"""

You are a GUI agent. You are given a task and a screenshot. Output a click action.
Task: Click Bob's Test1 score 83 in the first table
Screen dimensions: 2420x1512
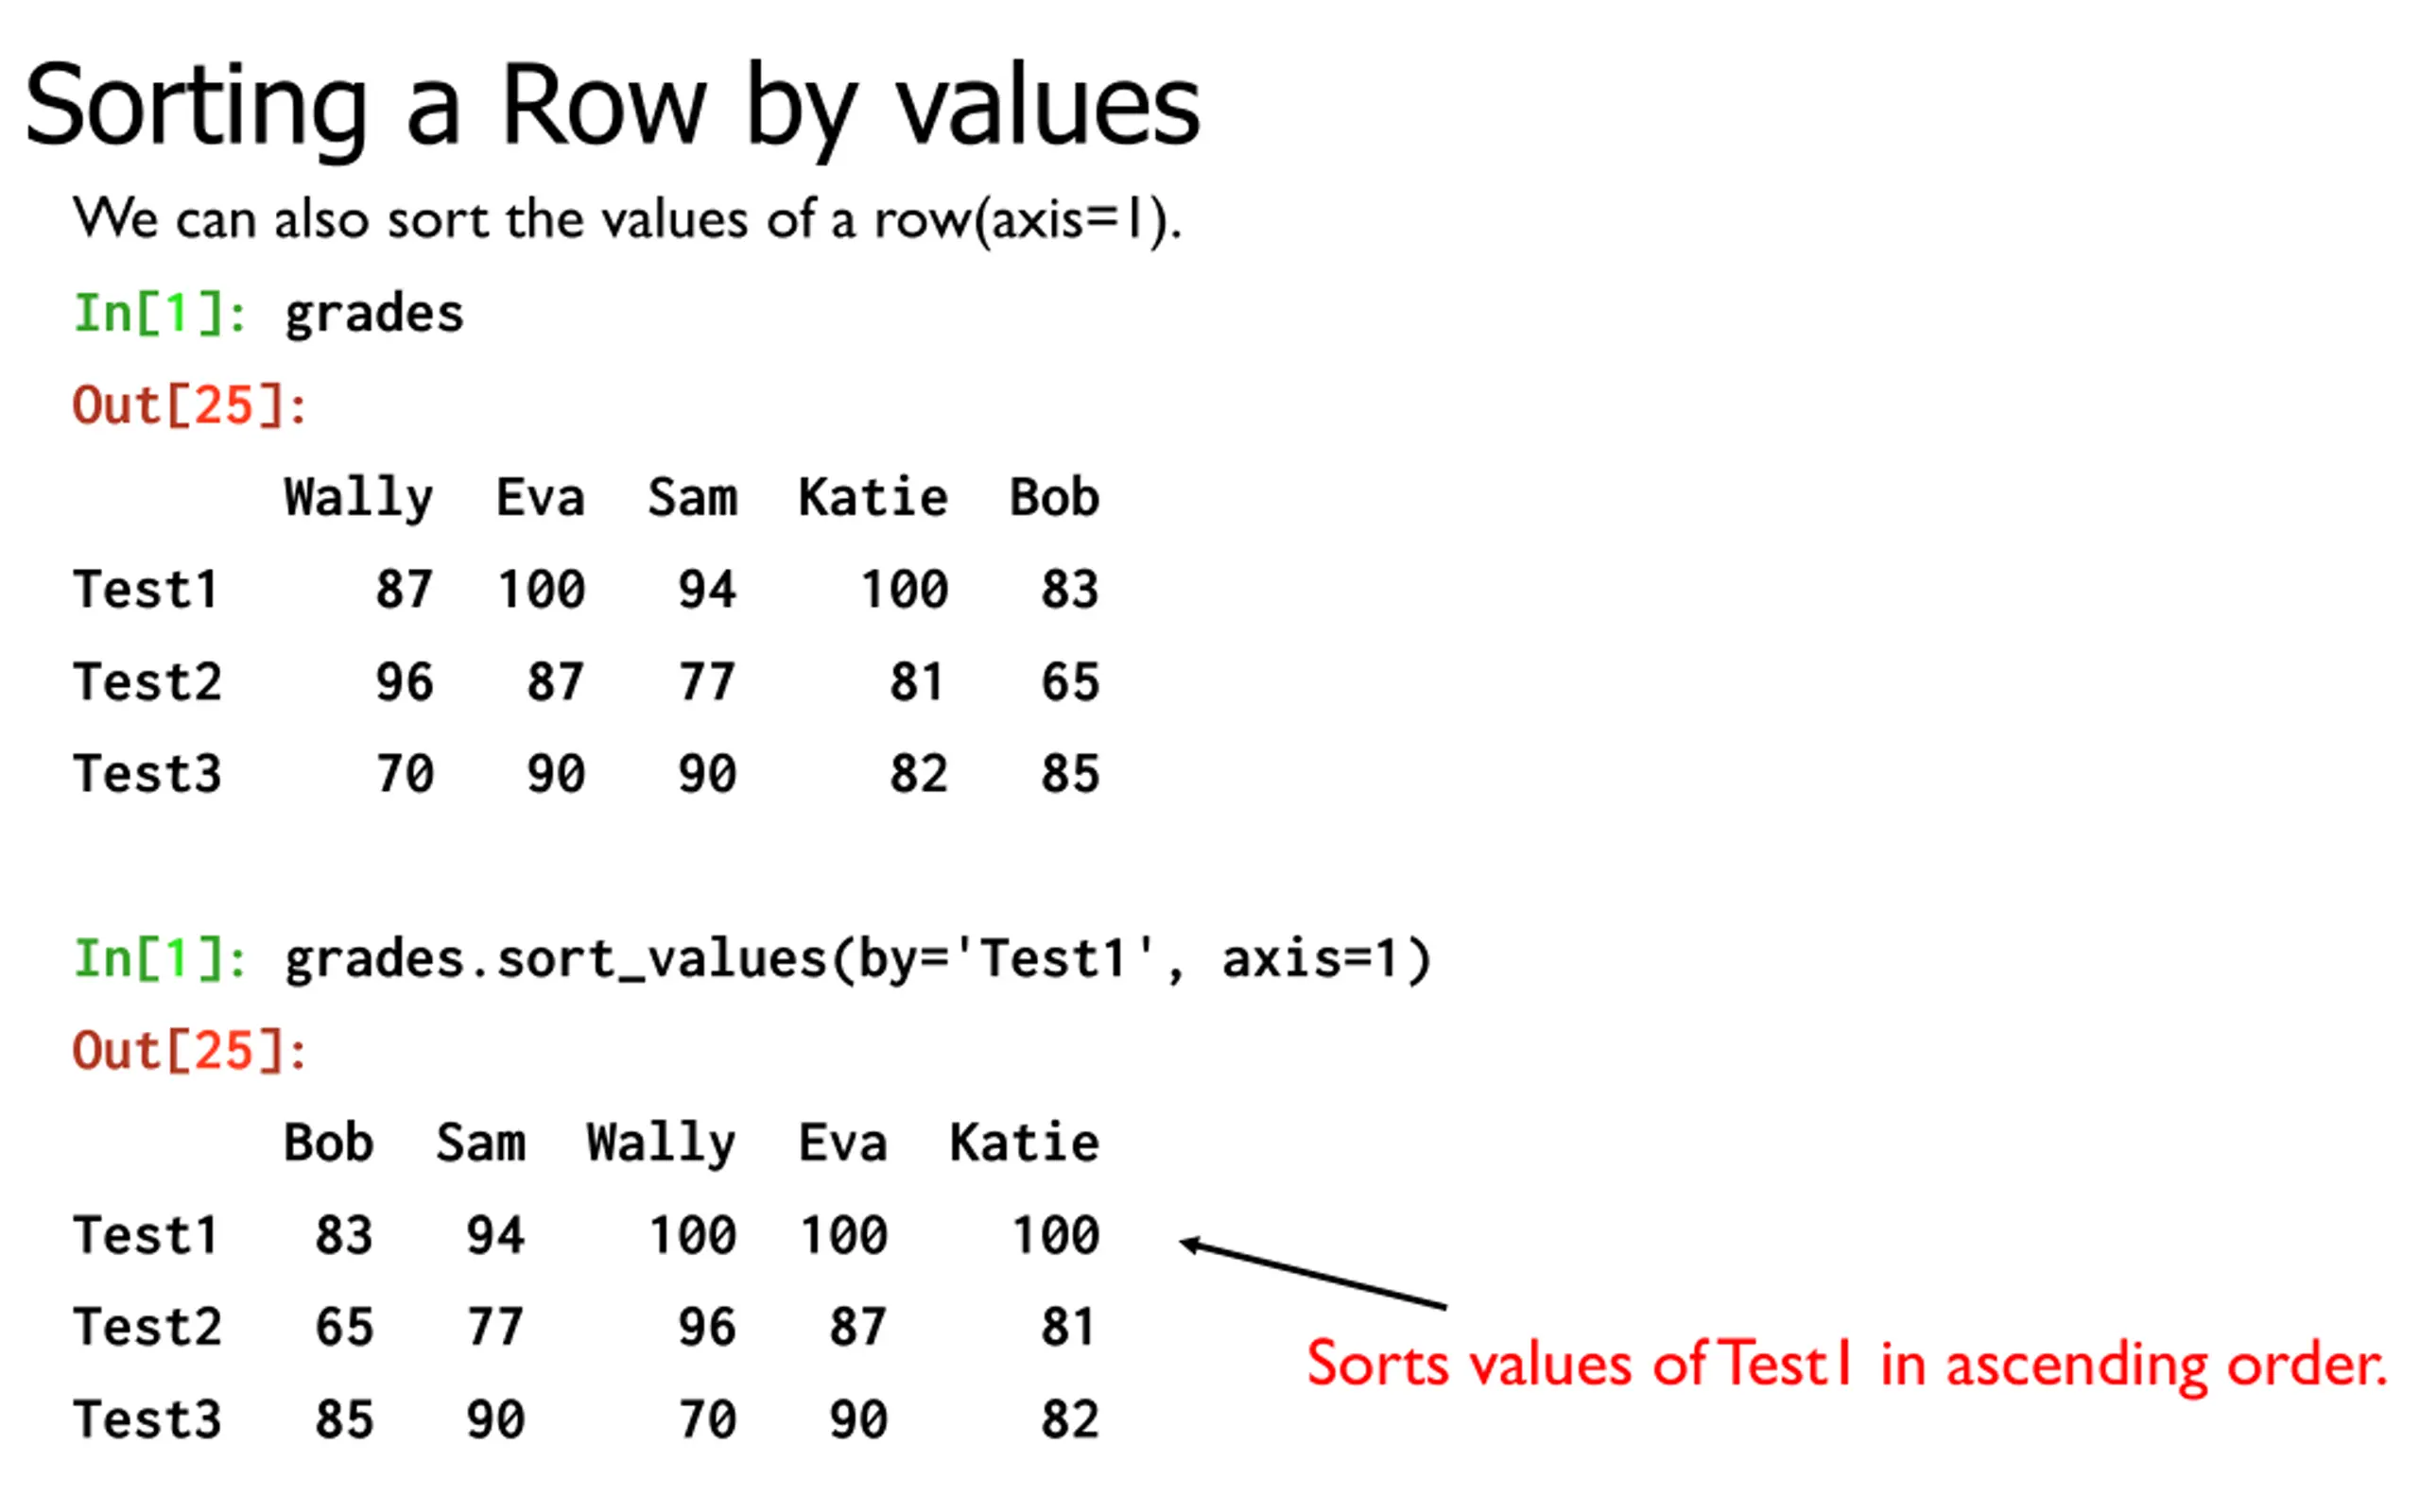(x=1070, y=589)
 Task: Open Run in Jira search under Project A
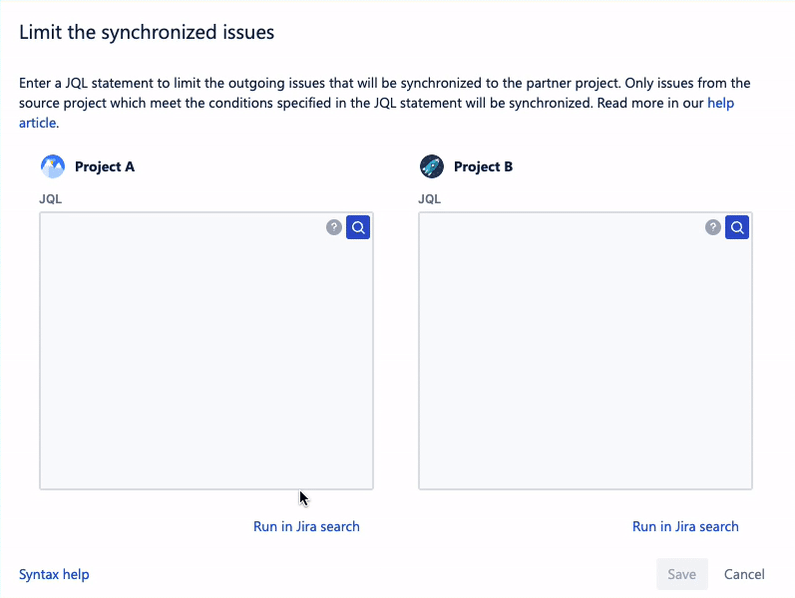[306, 526]
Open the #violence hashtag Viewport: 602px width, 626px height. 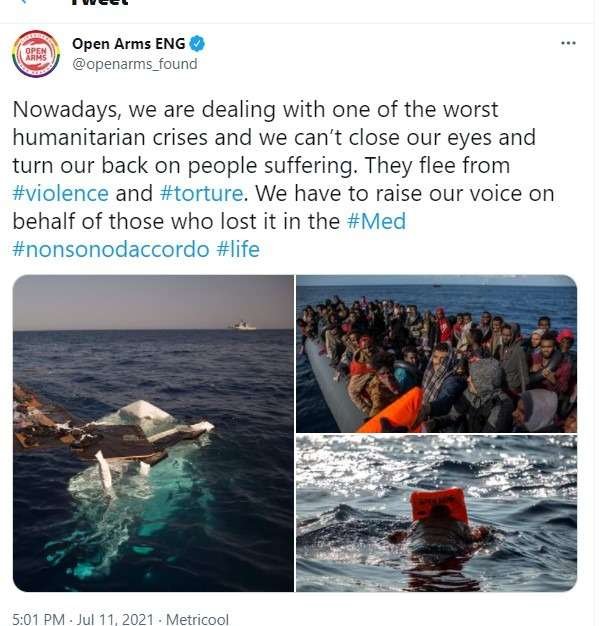point(61,194)
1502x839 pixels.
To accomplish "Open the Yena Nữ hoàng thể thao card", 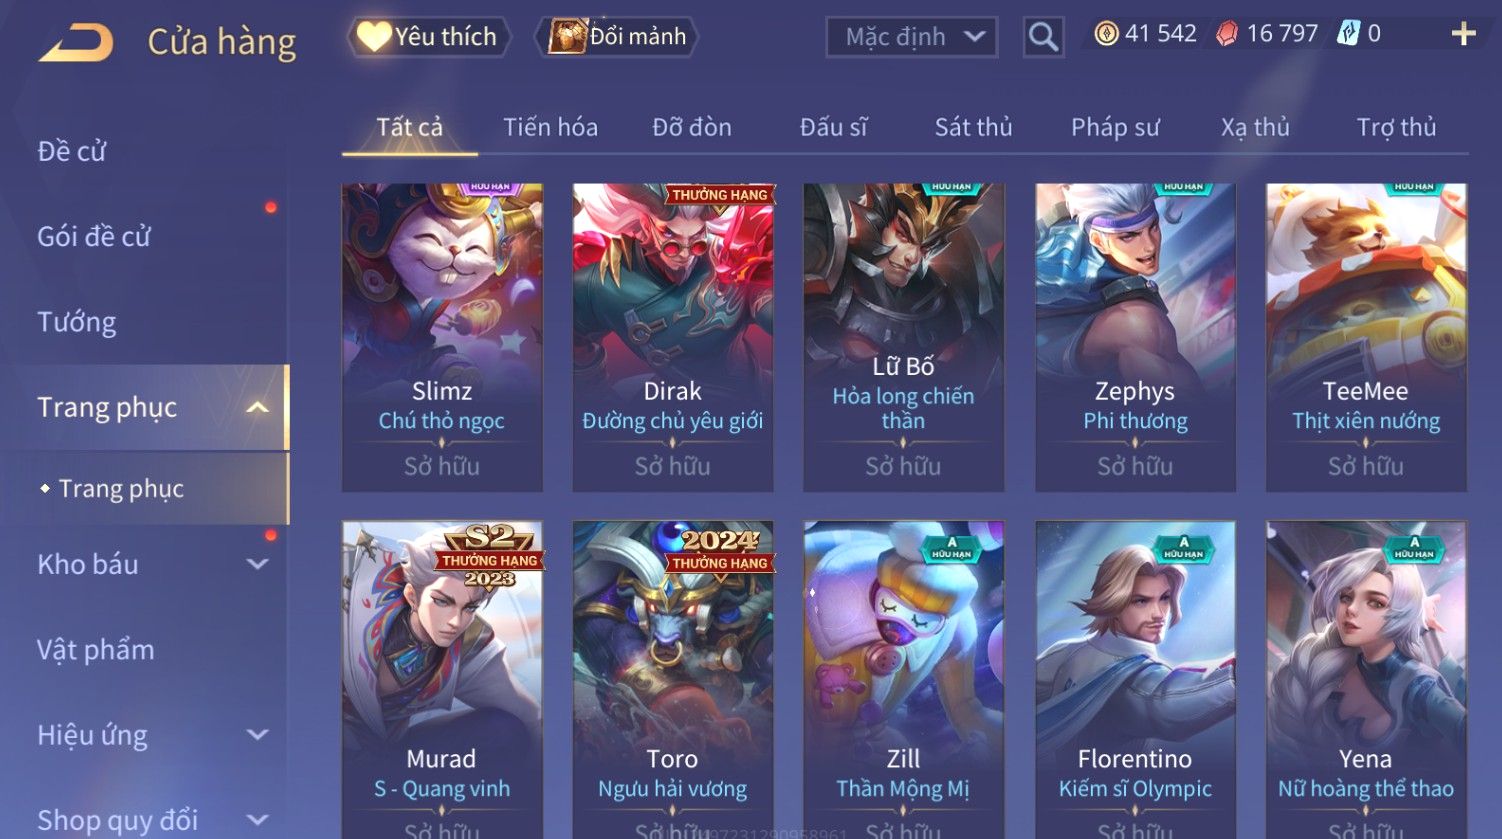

"""

**ASSIGNMENT:**
Reproduce the lines of the data that run from the one containing "1502x839 pixels." to the final line, both included, exactly as they appear and without the pictures.

**YOUR SOLUTION:**
1502x839 pixels.
To accomplish "Open the Yena Nữ hoàng thể thao card", 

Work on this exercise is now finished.